How Australia’s New Proposed Online Safety Bill Targets Queer People
If the Bill passes, you can bet that queerphobes and far-right media will pressure the e-Safety commissioner to target queer people.
Later this month, Parliament will decide whether a government official will have the power to censor porn online and remove hookup apps from online stores. Oh, and they’ll be able to delete your nudes too.
The Morrison government says that its Online Safety Bill is meant to confront the nastier sides of the internet. Parts of it tackle online harassment, revenge porn, live streams of terror attacks and child abuse material. All very straightforward, no complaints there.
However, the draft law follows the steps of the Digital Economy Act (a British anti-porn statute) and FOSTA-SESTA (an American anti-sex work statute). Critics have focused on how the law would potentially censor pornography and de-platform sex workers.
What’s received less attention is how the Bill would be used to smother gender and sexual minorities online under the pretence of protecting women and children.
This makes it similar to Section 28, a law that prohibited the “promotion of homosexuality” in UK schools from 1988-2003.
Censoring Queers Online
Of course, Queer people are accustomed to being censored online. In addition to policing trans bodies, Instagram’s nebulous “community standards” regularly sees queer artists’ accounts deleted or shadowbanned.
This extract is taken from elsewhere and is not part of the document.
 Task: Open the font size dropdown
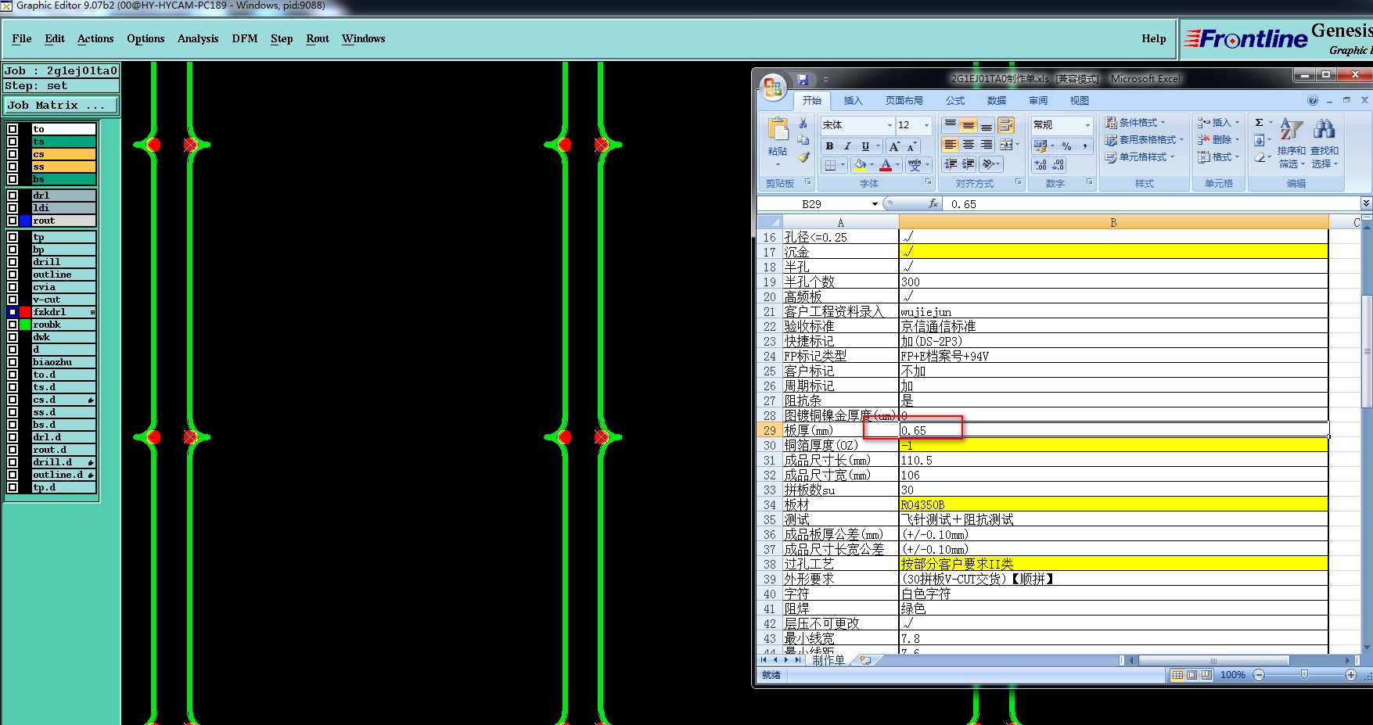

The draft law goes further, bestowing enormous power on a bureaucrat to decide what and, by extension who, we see online.
The proposed law grants the eSafety Commissioner (yes, we’re still doing the “e” thing like it’s the 90s) extensive new powers. They’ll be able to issue 24-hour takedown notices for content, compel search engines to omit search results and force online stores to remove apps.
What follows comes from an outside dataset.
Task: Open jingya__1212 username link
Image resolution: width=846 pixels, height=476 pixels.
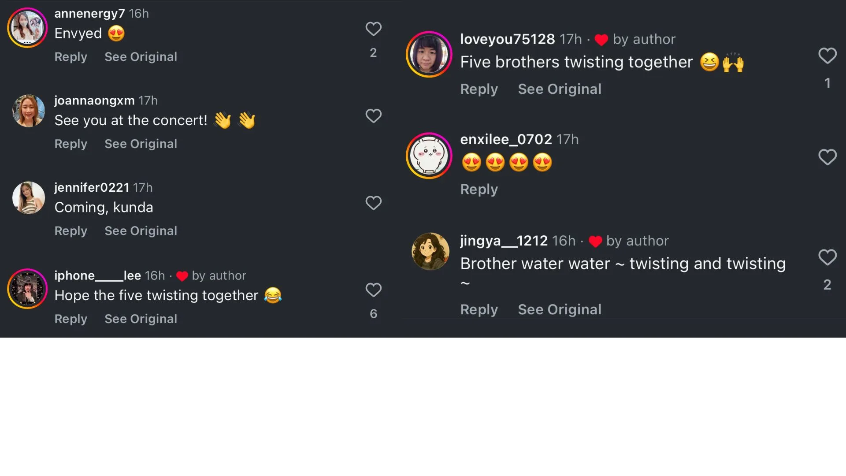Action: (x=504, y=241)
The new system works like this: the commissioner can enforce age verification on adult content via ID, fingerprints or facial recognition, which is a whole other problem. Any Australian internet user can then complain about unrestricted adult content.
This means that, in practice, anyone could complain about pretty much any sexual content they find online. This would include nude selfies or consensual sex videos that you’d find on any alt account (and even some mains). Promoting an OnlyFans? Forget about it.
The commissioner could remove any content with coarse language, drug use, nudity, and implied or simulated sexual activity “not suitable for persons under 18 years”. This catch-all category comes from the National Classification Code which already leads to dodgy decisions.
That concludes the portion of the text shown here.